Please give back word for word the lines below, from the first one through the one with "Task: Open the Browse by dropdown".

━━━━━━━━━━

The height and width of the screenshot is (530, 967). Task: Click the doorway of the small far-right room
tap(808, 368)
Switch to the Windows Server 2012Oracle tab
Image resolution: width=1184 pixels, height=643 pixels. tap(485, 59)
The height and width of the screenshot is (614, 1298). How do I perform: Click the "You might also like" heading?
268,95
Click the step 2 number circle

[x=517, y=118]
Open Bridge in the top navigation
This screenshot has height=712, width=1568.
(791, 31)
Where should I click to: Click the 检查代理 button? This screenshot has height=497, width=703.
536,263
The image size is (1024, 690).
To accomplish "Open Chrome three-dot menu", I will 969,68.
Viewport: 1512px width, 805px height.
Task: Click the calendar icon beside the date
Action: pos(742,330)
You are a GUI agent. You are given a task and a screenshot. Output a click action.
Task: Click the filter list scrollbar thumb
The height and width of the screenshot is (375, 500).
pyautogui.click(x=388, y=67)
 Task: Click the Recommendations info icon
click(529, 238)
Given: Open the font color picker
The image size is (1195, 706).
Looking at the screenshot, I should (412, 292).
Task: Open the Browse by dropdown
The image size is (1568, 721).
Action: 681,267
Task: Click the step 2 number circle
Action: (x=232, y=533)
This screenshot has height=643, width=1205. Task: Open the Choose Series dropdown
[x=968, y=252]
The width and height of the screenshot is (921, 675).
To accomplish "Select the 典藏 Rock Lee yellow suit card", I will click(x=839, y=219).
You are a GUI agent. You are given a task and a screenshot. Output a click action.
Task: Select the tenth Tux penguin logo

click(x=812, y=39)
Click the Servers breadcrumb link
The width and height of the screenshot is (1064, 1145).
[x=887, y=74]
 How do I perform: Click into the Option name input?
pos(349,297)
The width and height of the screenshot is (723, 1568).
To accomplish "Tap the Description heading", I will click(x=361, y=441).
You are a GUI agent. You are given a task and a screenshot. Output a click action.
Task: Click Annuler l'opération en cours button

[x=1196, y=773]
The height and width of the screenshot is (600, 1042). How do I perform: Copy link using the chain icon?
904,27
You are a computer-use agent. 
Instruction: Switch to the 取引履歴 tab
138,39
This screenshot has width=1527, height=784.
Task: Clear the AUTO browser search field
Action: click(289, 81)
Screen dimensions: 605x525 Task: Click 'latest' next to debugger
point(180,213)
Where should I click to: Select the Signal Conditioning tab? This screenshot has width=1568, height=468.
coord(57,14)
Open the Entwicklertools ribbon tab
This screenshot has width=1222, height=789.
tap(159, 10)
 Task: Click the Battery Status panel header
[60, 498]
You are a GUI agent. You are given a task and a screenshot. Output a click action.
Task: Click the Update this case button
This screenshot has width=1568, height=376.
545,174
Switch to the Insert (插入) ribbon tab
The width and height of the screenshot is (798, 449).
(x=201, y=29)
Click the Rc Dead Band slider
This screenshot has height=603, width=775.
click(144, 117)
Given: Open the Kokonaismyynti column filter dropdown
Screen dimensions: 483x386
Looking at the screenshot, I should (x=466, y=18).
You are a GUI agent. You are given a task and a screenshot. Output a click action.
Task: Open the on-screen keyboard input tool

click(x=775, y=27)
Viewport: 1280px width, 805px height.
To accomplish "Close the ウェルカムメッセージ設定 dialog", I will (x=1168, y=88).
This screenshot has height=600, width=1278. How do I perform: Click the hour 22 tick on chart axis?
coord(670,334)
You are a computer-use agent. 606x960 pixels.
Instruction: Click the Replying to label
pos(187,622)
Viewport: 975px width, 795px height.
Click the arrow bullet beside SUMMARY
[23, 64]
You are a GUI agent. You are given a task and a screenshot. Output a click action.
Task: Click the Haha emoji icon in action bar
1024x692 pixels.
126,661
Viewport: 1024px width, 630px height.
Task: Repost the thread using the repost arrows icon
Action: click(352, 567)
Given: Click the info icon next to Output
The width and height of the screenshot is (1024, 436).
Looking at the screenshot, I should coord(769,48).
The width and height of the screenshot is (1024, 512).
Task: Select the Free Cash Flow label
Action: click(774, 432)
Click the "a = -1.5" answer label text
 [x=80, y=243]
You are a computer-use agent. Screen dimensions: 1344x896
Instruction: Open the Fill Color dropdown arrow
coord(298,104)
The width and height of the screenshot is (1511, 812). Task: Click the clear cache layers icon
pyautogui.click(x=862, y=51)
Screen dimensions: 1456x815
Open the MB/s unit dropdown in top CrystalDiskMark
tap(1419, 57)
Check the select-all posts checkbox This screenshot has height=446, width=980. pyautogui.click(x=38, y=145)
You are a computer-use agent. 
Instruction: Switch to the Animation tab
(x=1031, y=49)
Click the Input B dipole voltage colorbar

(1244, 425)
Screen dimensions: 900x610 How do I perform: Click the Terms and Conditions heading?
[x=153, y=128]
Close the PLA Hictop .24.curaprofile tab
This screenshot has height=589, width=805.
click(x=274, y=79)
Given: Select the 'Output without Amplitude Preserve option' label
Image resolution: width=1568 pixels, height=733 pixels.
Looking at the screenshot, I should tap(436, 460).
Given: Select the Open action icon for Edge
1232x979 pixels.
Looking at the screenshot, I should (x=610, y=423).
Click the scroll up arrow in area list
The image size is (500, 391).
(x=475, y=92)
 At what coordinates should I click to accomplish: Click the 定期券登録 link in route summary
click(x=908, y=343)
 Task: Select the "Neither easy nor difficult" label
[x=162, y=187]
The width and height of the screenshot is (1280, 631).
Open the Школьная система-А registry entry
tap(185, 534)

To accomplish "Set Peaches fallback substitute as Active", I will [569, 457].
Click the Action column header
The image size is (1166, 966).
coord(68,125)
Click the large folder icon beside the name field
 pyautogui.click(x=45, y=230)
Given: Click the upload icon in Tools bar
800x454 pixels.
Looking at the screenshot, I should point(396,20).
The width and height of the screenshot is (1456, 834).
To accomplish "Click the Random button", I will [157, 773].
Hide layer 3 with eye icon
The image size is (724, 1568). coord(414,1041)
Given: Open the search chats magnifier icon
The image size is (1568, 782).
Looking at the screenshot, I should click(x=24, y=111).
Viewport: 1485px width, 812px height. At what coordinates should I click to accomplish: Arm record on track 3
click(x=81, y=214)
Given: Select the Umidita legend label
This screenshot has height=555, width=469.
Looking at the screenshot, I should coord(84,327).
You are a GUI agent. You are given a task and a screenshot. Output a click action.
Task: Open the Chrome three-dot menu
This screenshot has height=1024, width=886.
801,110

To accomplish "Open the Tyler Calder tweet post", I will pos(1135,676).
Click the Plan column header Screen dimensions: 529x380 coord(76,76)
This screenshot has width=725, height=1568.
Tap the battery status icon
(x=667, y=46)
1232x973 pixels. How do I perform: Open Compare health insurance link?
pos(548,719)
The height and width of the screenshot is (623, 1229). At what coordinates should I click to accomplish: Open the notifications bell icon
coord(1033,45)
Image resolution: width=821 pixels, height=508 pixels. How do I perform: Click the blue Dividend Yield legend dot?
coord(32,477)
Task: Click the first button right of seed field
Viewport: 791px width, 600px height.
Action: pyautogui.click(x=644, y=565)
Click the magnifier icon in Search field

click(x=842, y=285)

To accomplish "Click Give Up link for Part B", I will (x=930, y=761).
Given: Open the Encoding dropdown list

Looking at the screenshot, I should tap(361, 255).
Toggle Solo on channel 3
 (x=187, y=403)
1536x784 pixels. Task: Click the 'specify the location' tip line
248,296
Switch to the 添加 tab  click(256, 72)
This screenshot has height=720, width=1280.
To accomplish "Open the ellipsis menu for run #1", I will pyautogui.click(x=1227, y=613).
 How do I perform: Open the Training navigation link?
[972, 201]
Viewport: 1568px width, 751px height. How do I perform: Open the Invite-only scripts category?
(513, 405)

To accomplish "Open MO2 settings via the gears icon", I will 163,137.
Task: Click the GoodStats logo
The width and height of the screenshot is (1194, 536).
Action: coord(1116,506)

━━━━━━━━━━

*SOLUTION FOR THIS EXERCISE*
The height and width of the screenshot is (530, 967). Task: Click the doorway of the small far-right room
tap(808, 368)
Switch to the Windows Server 2012Oracle tab
Image resolution: width=1184 pixels, height=643 pixels. tap(485, 59)
The height and width of the screenshot is (614, 1298). How do I perform: Click the "You might also like" heading?
268,95
Click the step 2 number circle

[x=517, y=118]
Open Bridge in the top navigation
This screenshot has height=712, width=1568.
(791, 31)
Where should I click to: Click the 检查代理 button? This screenshot has height=497, width=703.
536,263
The image size is (1024, 690).
To accomplish "Open Chrome three-dot menu", I will 969,68.
Viewport: 1512px width, 805px height.
Task: Click the calendar icon beside the date
Action: pos(742,330)
You are a GUI agent. You are given a task and a screenshot. Output a click action.
Task: Click the filter list scrollbar thumb
The height and width of the screenshot is (375, 500).
pyautogui.click(x=388, y=67)
 Task: Click the Recommendations info icon
click(529, 238)
Given: Open the font color picker
The image size is (1195, 706).
Looking at the screenshot, I should (412, 292).
Task: Open the Browse by dropdown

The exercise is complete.